No se sabe cómo logró escapar, ni mucho menos, porque evita huir a tierras de otras tribus, del vasto nuevo mundo, y astutamente, consigue llegar a Inglaterra. Más sorprendente es como pasado el tiempo, luego de aprender el nuevo lenguaje y las costumbres del Viejo Mundo, Squanto entonces regresa a su tierra. No hay explicación clara de cómo, superó la travesía de ida y vuelta. De regreso ya en su tierra de origen, se topa con la triste realidad que se le enfrenta. Squanto aprende que todos los miembros de su tribu Pawtuxet, han muerto, a causa de la plaga. Huir e salvó la vida. Y con ellos la jerarquía de una tribu.
De todo viaje se aprende, siempre me ha cedido la anciana que me crió. No menos cierto lo fue para el huérfano de tribu, ahora que descifraba el idioma de los foráneos. En su momento, se le considera como un valioso, honesto intérprete y mediador entre los líderes coloniales y el jefe de los originarios, Massasoit. Las relaciones se estrechan y la convivencia aparenta ser posible. La historia le suma a la experiencia, citando que a Squanto el traductor, se le atribuyen mucho más que eso de ser intermediario. El es prácticamente un embajador de buena voluntad y la mano amiga de los puritanos. El hecho de verlos como dioses, le permite ayudarlos a que se establezcan. Les enseña a sembrar maíz, donde pescar, inclusive hasta que tipo de animal cazar.
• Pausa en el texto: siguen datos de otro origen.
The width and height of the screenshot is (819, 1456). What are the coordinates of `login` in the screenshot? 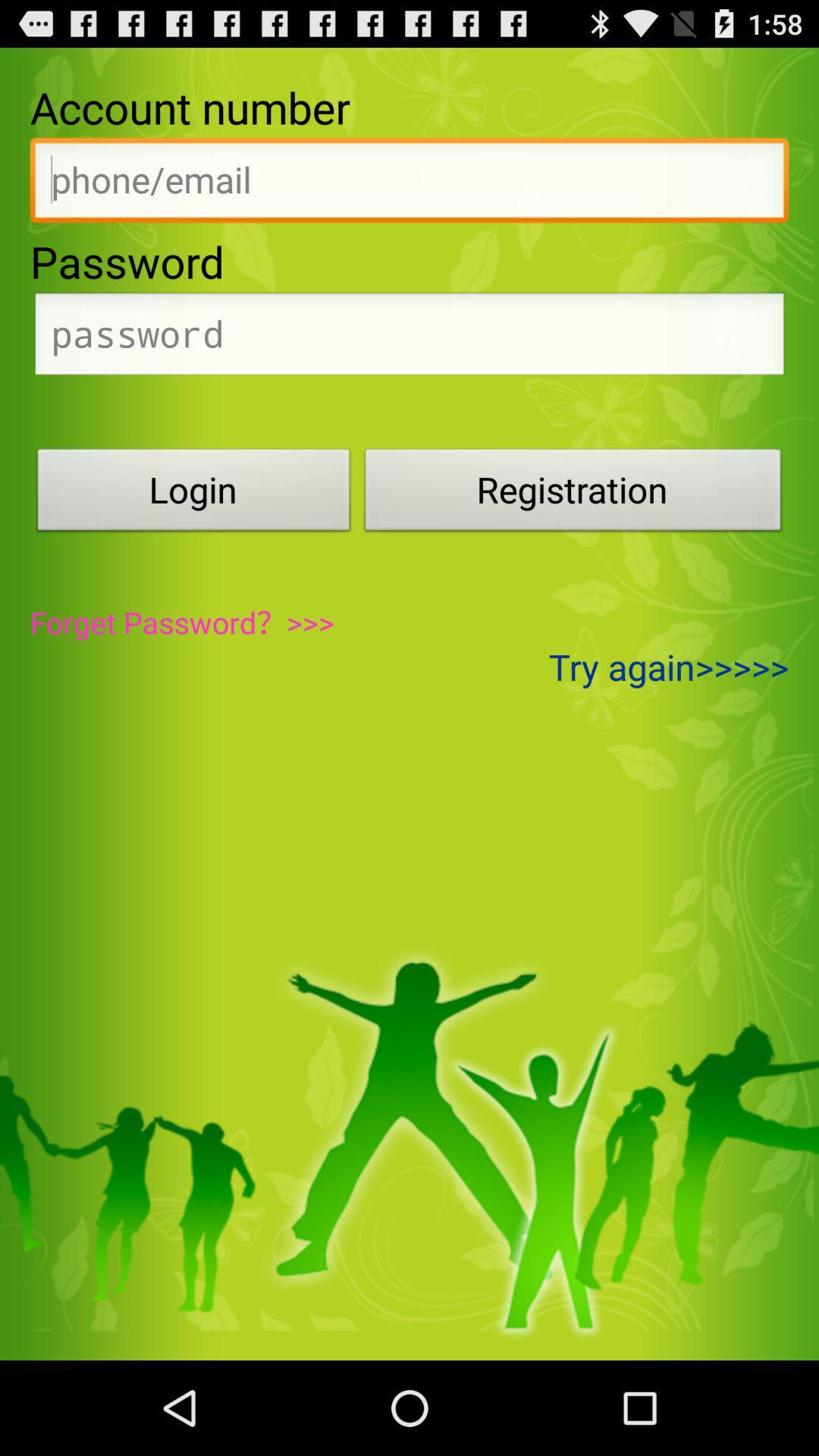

Sin nada que perder, y tal como considerara Guacanagarix un siglo antes y sobre otras tierras, con astucia, más que la ignorancia o fascinación con la que se le asocia, este noble indígena de dos mundos, opta por capitalizar sus labores mediadoras, ahorcando los hábitos de su interés. Squanto evaluó la potencial relación, como una palanca de influencia y opta por no prestarse para servir más de intérprete, escogiendo conspirar.
Inicia gestionando fricción entre los puritanos y Massasoit. A pesar de no poderse comparar en poderío o referencia jerárquica con el Cacique Quisqueyano, este heredero de clan sin miembros, hace algo similar al antillano, y se alinea con los colonizadores. Pero es por poco tiempo. Sus ansias de poder y traición se ven marchitadas y sacudidas por los mayores. Al renegado se le cae la intensión. No obstante, ya el daño de la desconfianza estaba sembrado. El gesto sería suficiente para iniciar el deterioro de la favorable relación que había surgido entre las diferentes culturas hasta ese momento.
Pero era de esperarse. Siempre hay una víctima. Siempre hay un traidor. Siempre hay un sacrificado. Siempre hay un faquir. Los colonizadores como cristianos y evangelizadores que eran, conocían de esa lección. Se las enseñaron con las evidencias que les había dejado Judas.